D’aucuns ont pu émettre, en tant que puristes, l’idée selon laquelle le Third Stream n’avait pour but que de nier les racines afro-américaines du jazz, alors même que dans les année soixante-dix, ce furent des musiciens comme Ornette Coleman ou Anthony Braxton, qu’on ne saurait suspecter de complaisance à l’égard de la tradition occidentale, qui en reprirent le flambeau. N’ayant, pour ma part, aucune réserve sur le rapprochement du jazz, musique créole par excellence, et de la tradition occidentale, j’applaudis au contraire, à la réussite pleine et entière de cette nouvelle fusion initiée par Paul Lay.

Encore un mot...

Martial Solal, à la fin de sa vie, a souhaité distinguer plusieurs pianistes français en tenant à leur endroit des propos élogieux. Comme chacun sait, l’art de Martial est pour le moment insurpassable. Les compliments qu’il prodiguait, avec parcimonie, ce qui les rend d’autant plus précieux, ont été adressés à Baptiste Trotignon, Manuel Rocheman, Jean-Michel Pilc ou Benjamin Poussay. Il eut ces mots à l’égard de Paul Lay : « Excellente imagination harmonique, compositions des plus intéressantes, connaissance évidente de l’histoire du jazz. Discours personnel, Paul Lay a tous les atouts pour durer ». Que pourrions-nous ajouter de plus ? 

L'auteur

Après des études au CNSMDP, Paul Lay sort immédiatement son premier disque en trio. Accueil enthousiaste de la critique et du public. Il obtient les prix les plus prestigieux : grand prix de l’académie Charles Cros, concours de piano-jazz de Moscou, concours Martial Solal, prix Django Reinhardt de l’académie du jazz. Sa présence auprès de l’altiste Géraldine Laurent est remarquée.
Son dialogue avec le compagnon historique de Martial Solal, Eric Le Lann, fait merveille. Il enregistre en trio et en solo. Parallèlement, il dirige des projets grand format : Musique du film Ravens, Waves of light, Rhapsody in blueUn Français à New-York. Les enregistrements se succèdent à un rythme soutenu, sans compter les tournées en grande formation pour présenter ses compositions.

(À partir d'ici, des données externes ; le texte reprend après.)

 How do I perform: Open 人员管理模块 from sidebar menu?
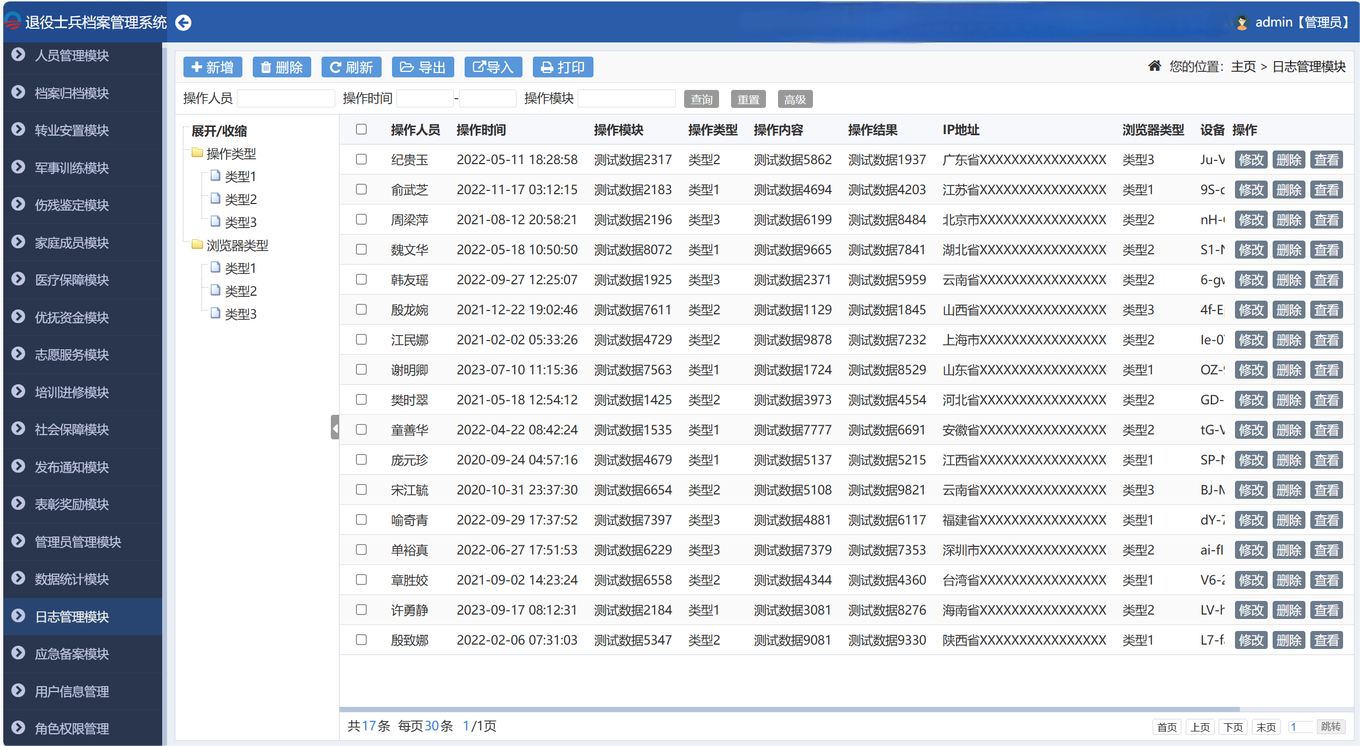(72, 56)
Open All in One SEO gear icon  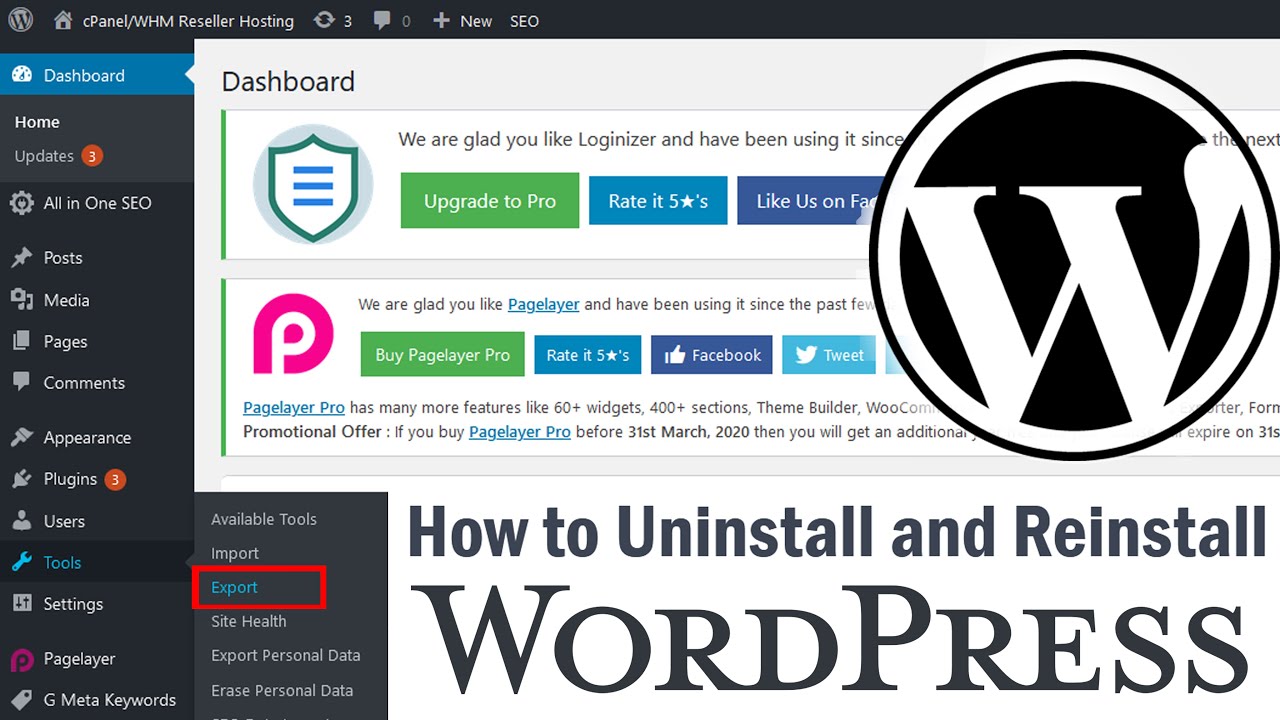tap(21, 203)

Le Chœur de chambre Les Éléments a été créé à Toulouse en 1997 par Joël Suhubiette. Il interprète aussi bien des œuvres a capella que pour chœur et orchestre. Il chante la musique ancienne et les œuvres classiques (Bach, Mozart, Haydn, Fauré), ainsi que les compositeurs de musique contemporaine. Il se produit sous la direction de Joël Suhubiette mais aussi d’autres chefs, avec désormais une abondante discographie à son actif.